How awkward is it for you when you randomly see former friends that you had a falling out with? Last week Amy saw me at the store, which she has done plenty of times and she said hi and I waved.

Around 2012, Amy and I had a falling out. Sometimes I feel like it was all my fault because I never told her what she did that I didn't like, but I still held it against her. On the other hand, I also find it hard to imagine that she would have changed her ways if I were to have told her. Besides I felt like she was talking down to me and intimidating and too confident, but that is completely subjective and I can't "prove" it. Besides, even if I could prove it, then what?

On the other hand, regardless of the falling out, she didn't have enough to contribute positively, to justify her character flaws.
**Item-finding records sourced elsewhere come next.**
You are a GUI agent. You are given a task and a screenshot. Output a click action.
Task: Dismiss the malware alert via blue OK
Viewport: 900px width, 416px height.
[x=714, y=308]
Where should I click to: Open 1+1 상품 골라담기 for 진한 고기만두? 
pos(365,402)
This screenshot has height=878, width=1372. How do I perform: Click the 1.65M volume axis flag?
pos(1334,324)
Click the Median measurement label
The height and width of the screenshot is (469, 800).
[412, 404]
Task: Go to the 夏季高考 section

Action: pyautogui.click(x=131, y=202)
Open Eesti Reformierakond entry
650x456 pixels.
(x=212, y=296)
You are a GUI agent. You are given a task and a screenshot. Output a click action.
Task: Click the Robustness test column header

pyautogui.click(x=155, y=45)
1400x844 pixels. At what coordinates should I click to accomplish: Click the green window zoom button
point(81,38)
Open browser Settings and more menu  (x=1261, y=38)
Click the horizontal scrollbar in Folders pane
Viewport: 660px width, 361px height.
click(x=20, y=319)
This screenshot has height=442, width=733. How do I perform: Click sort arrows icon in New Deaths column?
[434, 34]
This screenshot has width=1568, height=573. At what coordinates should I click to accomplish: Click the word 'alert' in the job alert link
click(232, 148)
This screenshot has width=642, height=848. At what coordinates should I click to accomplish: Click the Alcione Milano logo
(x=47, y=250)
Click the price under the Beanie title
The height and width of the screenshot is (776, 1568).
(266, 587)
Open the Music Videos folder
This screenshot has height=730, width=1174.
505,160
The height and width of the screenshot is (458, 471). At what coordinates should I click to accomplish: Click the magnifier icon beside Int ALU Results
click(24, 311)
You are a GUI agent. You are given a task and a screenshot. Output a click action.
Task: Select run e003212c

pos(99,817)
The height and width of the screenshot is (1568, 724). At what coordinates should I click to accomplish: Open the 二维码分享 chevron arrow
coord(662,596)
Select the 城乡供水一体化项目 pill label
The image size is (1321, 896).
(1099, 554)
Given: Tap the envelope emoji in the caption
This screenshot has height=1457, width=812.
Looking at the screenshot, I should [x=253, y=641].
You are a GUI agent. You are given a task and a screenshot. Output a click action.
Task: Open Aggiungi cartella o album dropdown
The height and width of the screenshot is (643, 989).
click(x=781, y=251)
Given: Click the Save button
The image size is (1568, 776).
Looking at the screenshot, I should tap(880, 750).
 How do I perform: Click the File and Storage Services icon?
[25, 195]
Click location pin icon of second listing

She kept cancelling plans on me with two hours notice. Or she just stood me up. She didn't listen to what I said. She said "what" instead of "excuse me " and she kept interrupting what I was trying to say to ask what i was going to say. She had the nerve to tell me that she would tell me when I did something she didn't like and she expected me to change to her satisfaction immediately permanently and cheerfully. When I asked her what if she did something I didn't like she said tell her and she would "try" to stop doing it. As though there were some barrier.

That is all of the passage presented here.